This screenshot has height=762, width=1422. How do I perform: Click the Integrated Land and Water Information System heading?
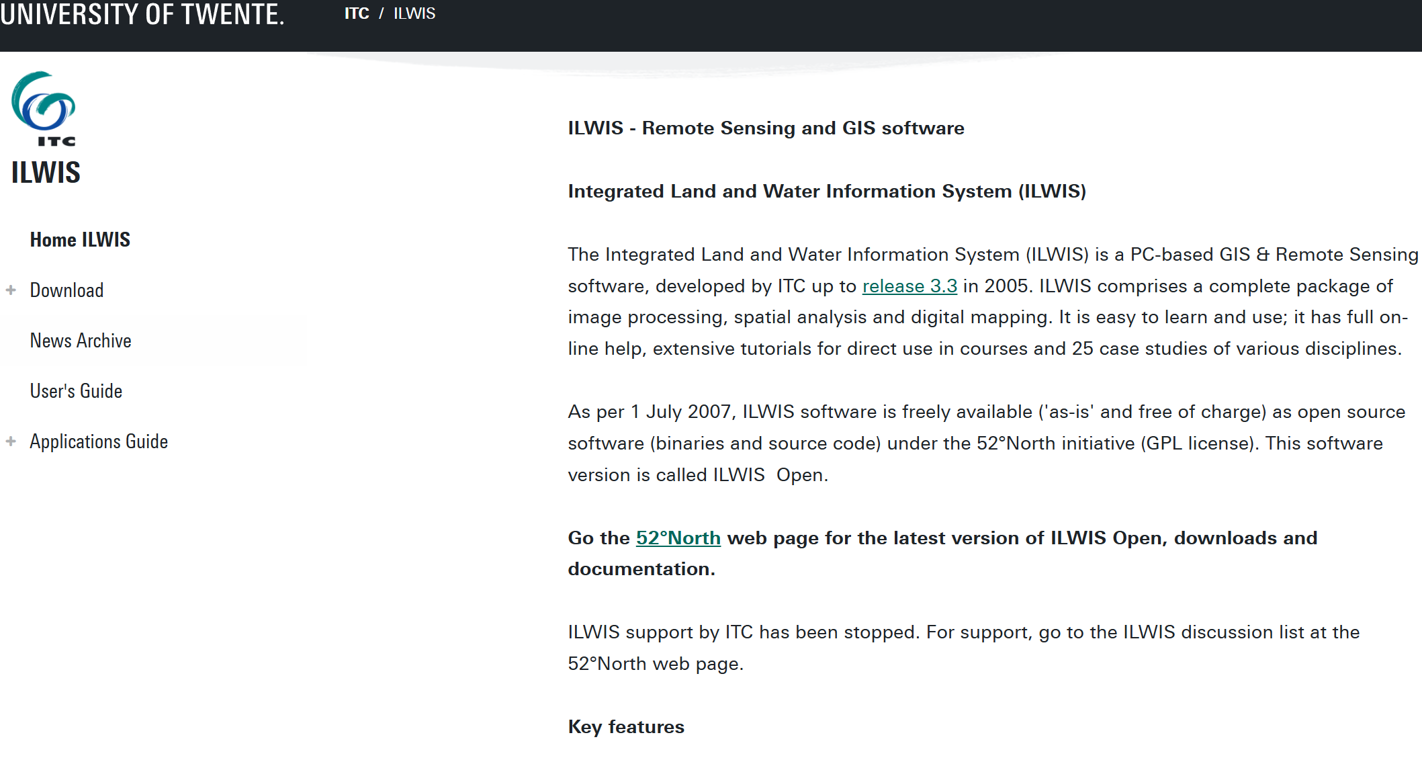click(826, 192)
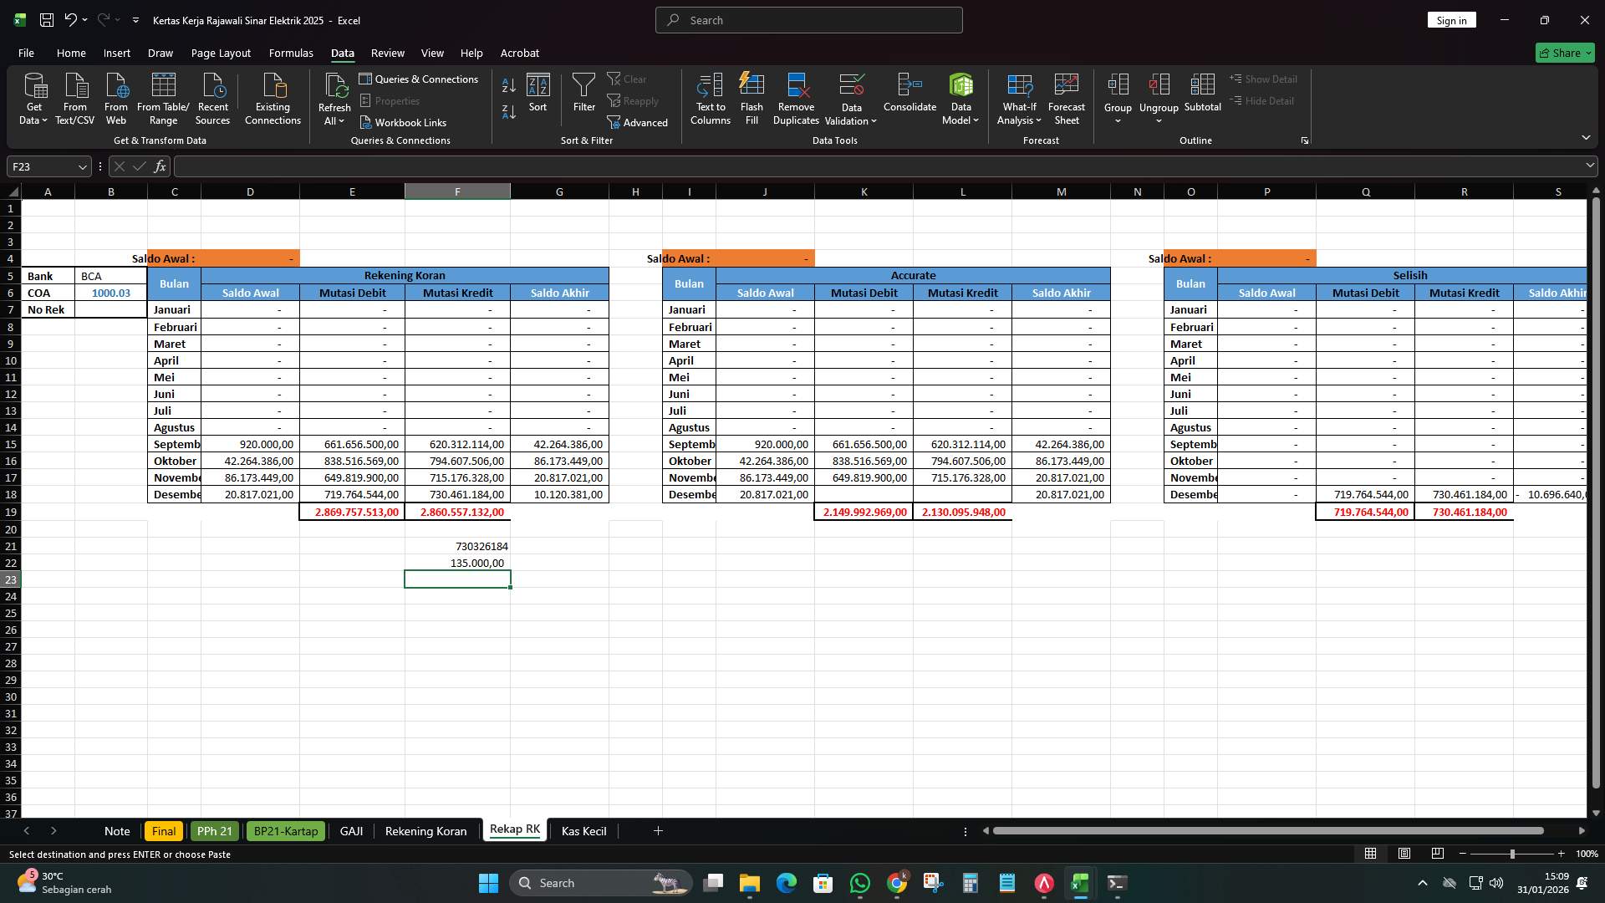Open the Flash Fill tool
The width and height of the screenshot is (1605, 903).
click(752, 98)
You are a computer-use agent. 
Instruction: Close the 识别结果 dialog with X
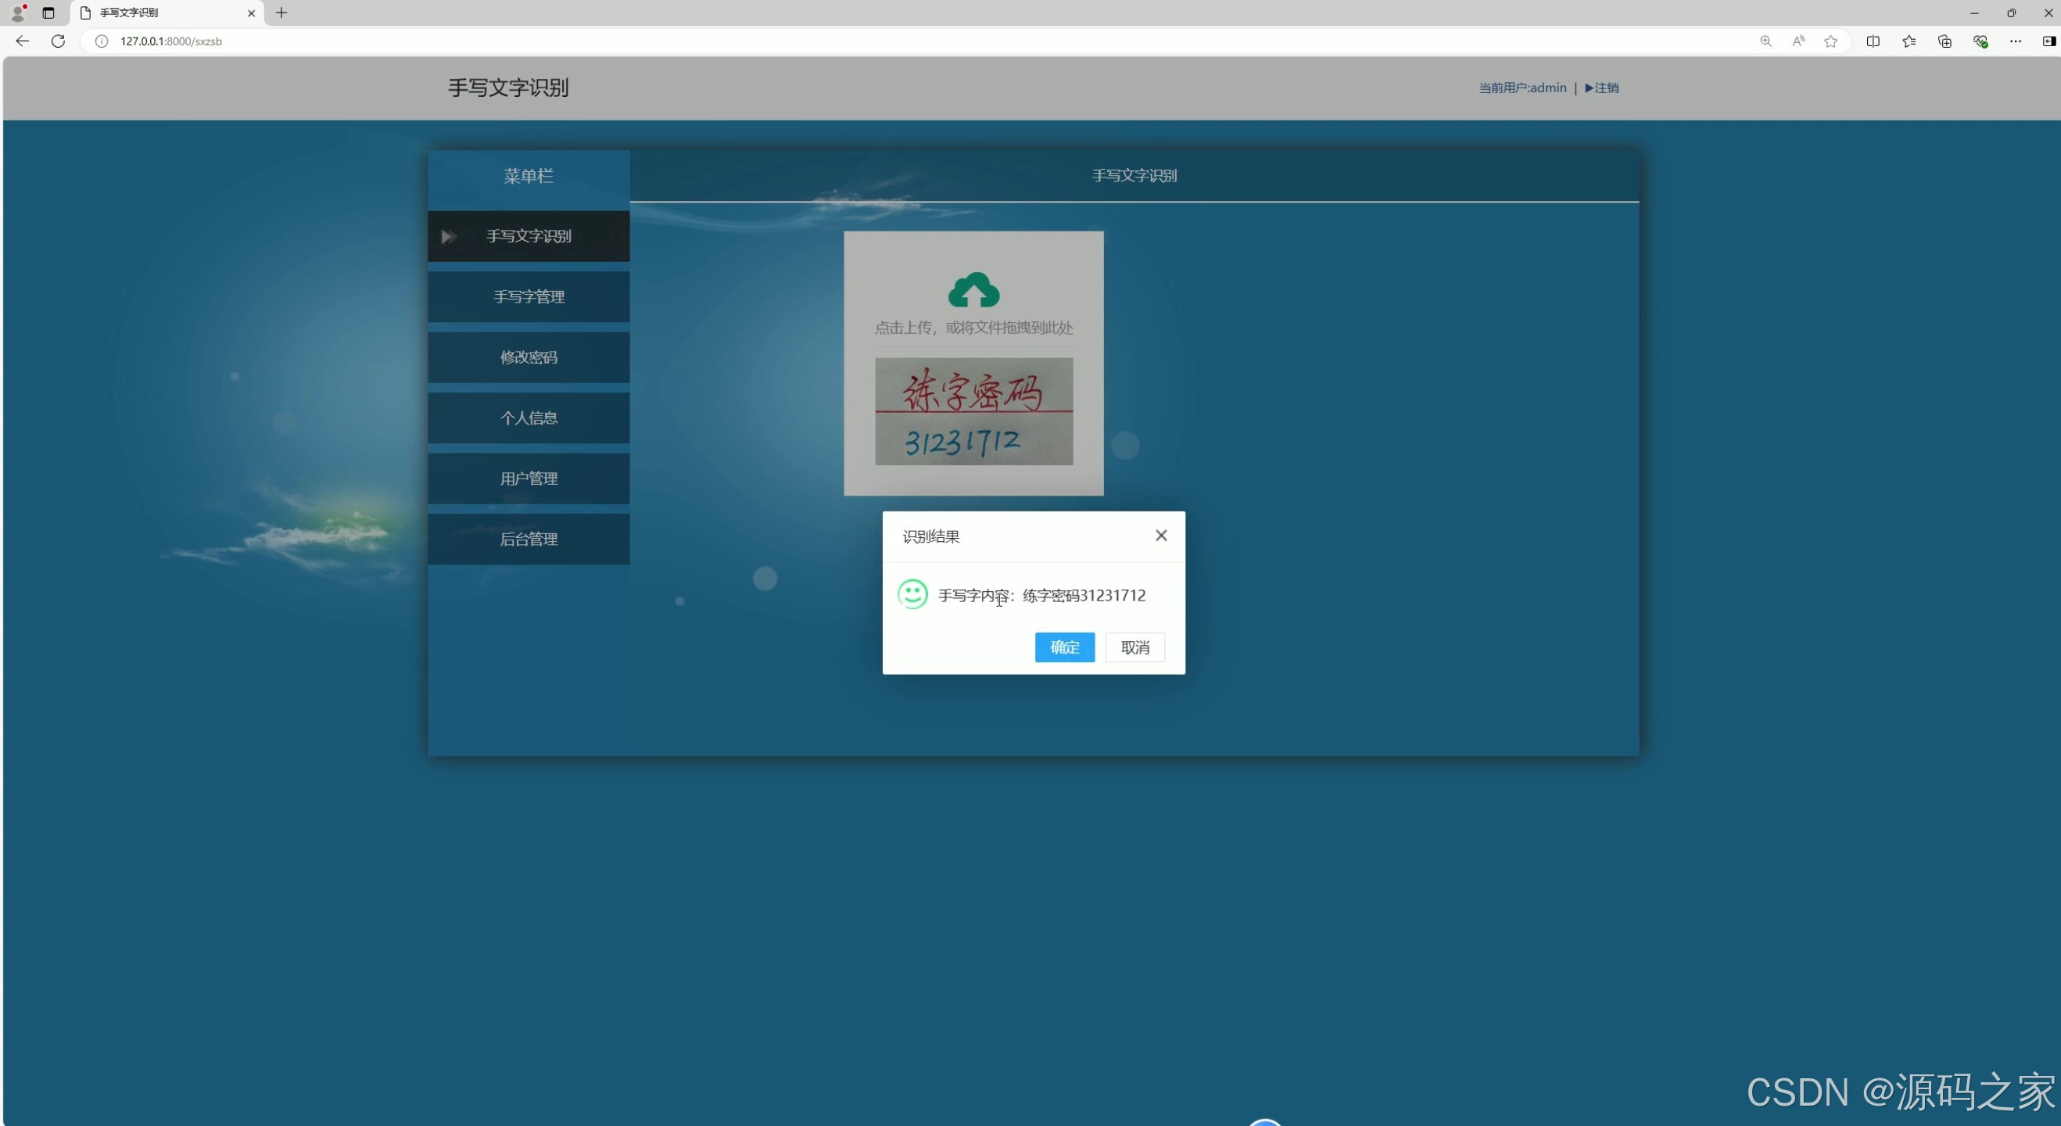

---

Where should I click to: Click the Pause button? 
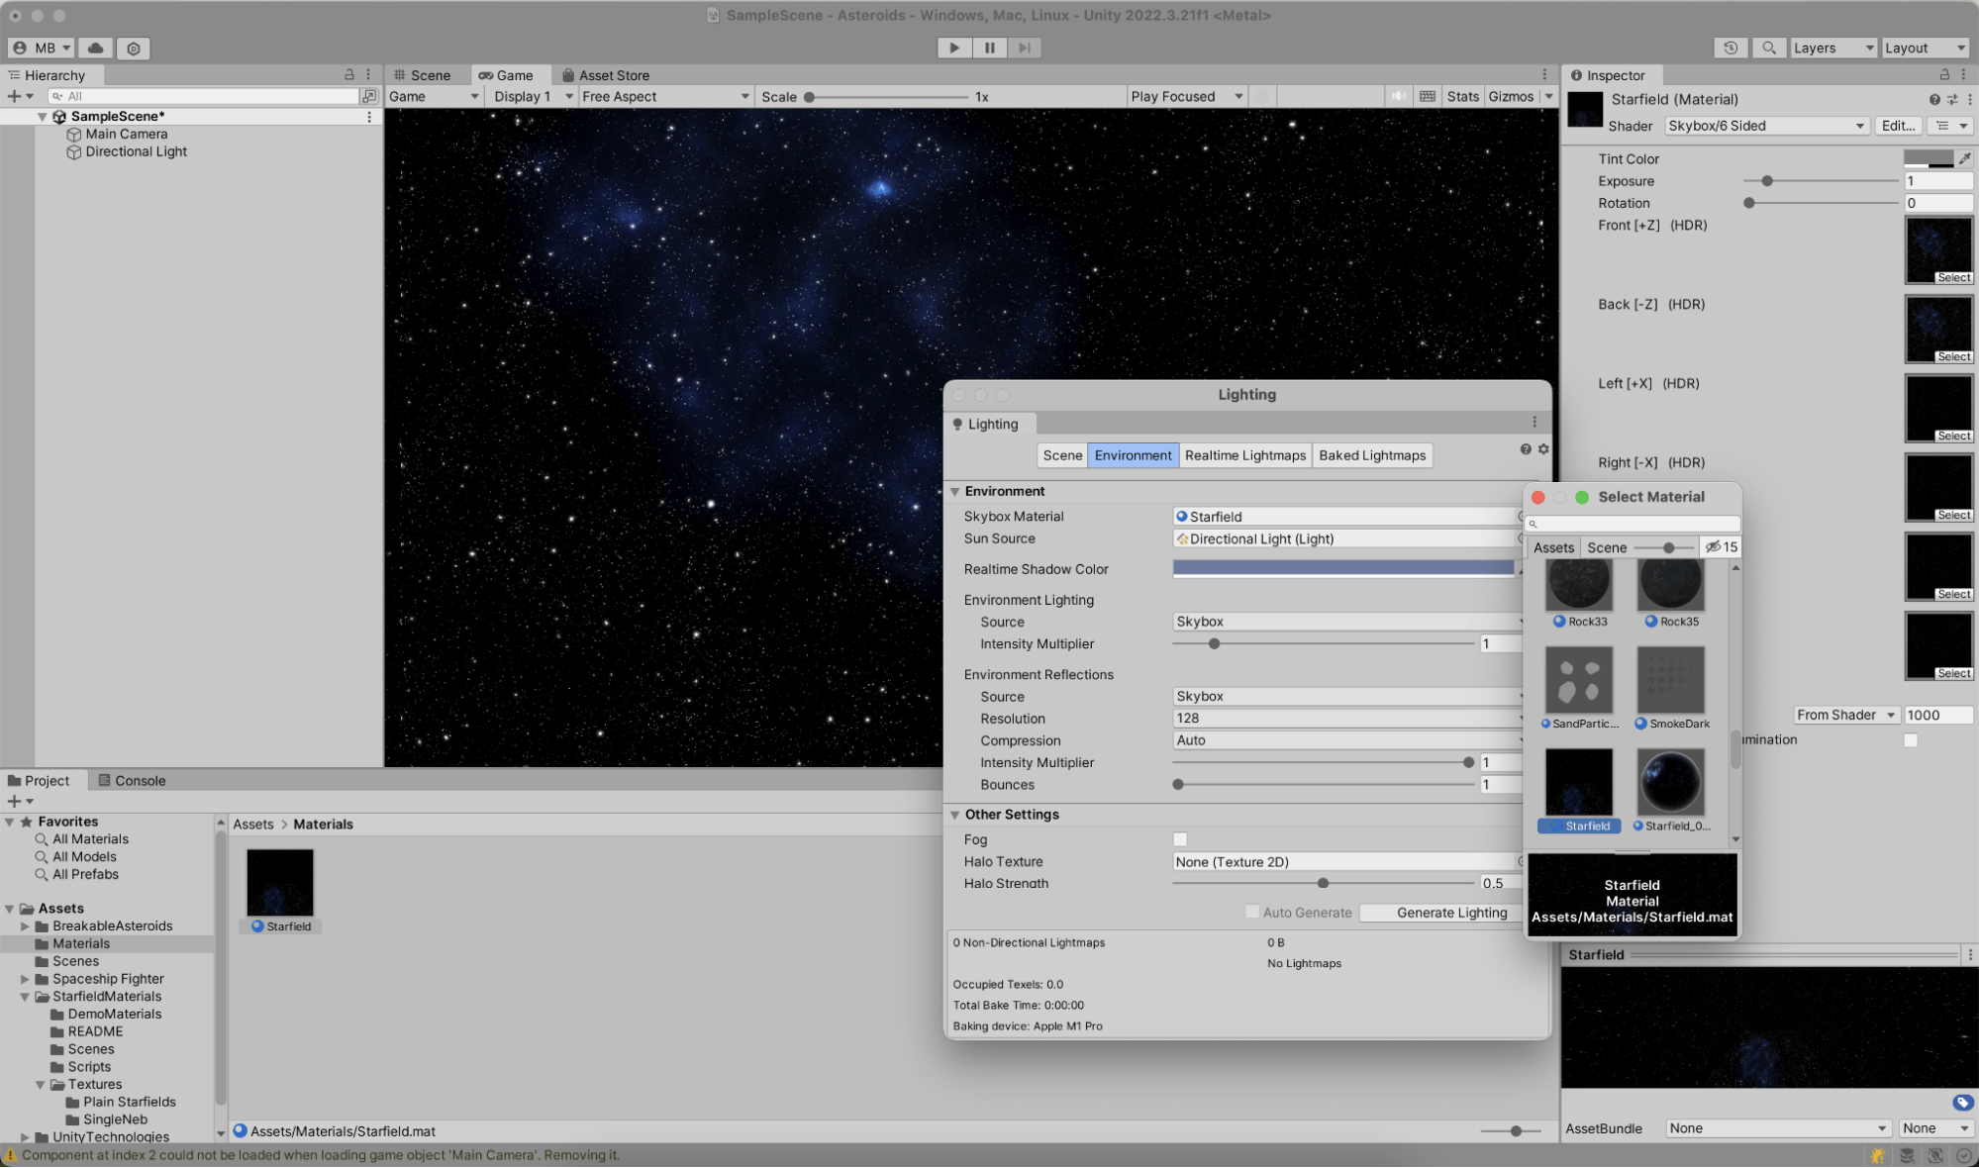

* [To do]: Although pictures appear among the records above, none are to be output; print exactly the lines from the line containing "This screenshot has" through the line containing "Instruction: Close the 识别结果 dialog with X".

* [Result of the exercise]:
This screenshot has height=762, width=1422. How do I perform: Click the Integrated Land and Water Information System heading?
click(826, 192)
Open the Flash Fill tool
The width and height of the screenshot is (1605, 903).
click(752, 98)
You are a computer-use agent. 
Instruction: Close the 识别结果 dialog with X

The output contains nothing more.